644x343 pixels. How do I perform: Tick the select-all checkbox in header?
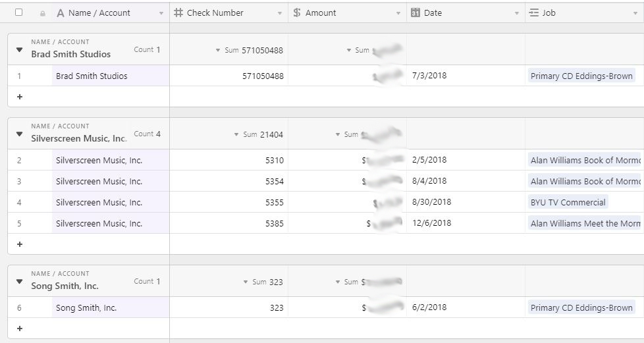(18, 13)
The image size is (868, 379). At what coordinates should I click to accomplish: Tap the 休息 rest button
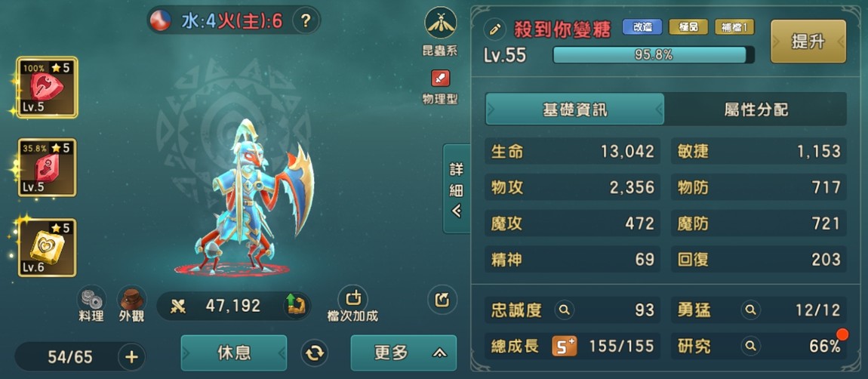tap(234, 353)
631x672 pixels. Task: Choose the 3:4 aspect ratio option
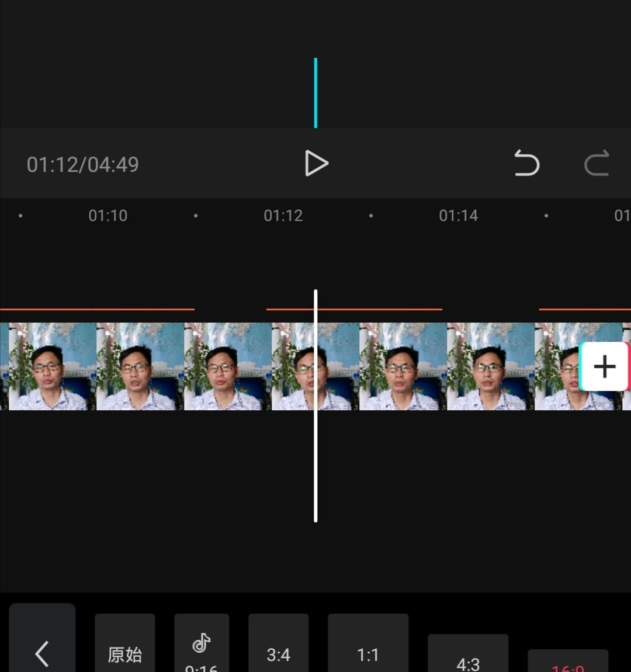[x=279, y=655]
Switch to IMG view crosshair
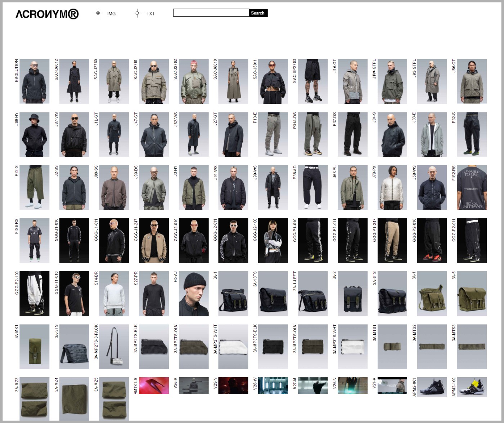504x423 pixels. [x=98, y=13]
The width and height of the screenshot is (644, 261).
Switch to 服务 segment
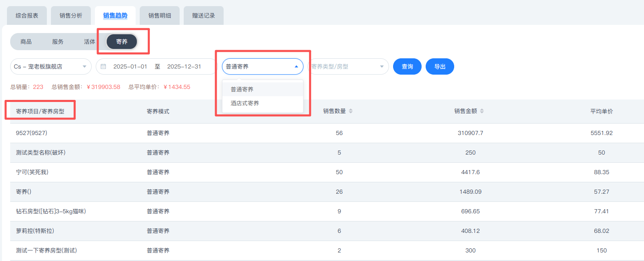pyautogui.click(x=58, y=42)
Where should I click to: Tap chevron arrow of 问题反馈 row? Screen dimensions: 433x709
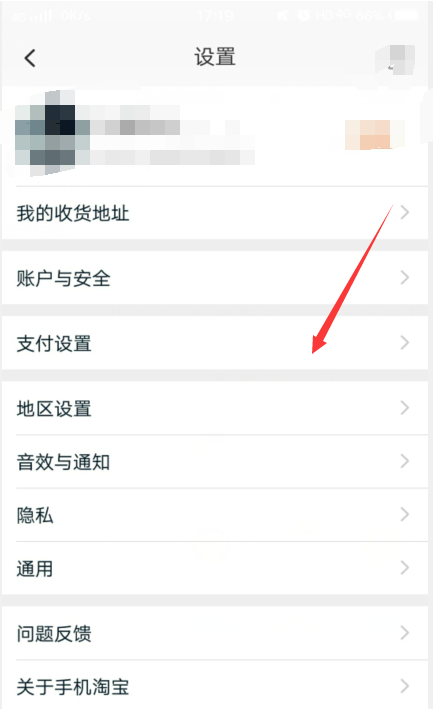click(x=405, y=633)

++++++++++

• _Task objective_
The whole listing above is to be printed again exactly; pictures stay out of it.

• _The answer_
644x343 pixels. How do I perform: Tick the select-all checkbox in header?
(18, 13)
The image size is (868, 379). At what coordinates should I click to accomplish: Tap the 休息 rest button
tap(234, 353)
631x672 pixels. Task: Choose the 3:4 aspect ratio option
[x=279, y=655]
Switch to IMG view crosshair
504x423 pixels. [x=98, y=13]
The width and height of the screenshot is (644, 261).
Switch to 服务 segment
pyautogui.click(x=58, y=42)
Where should I click to: Tap chevron arrow of 问题反馈 row? Screen dimensions: 433x709
click(x=405, y=633)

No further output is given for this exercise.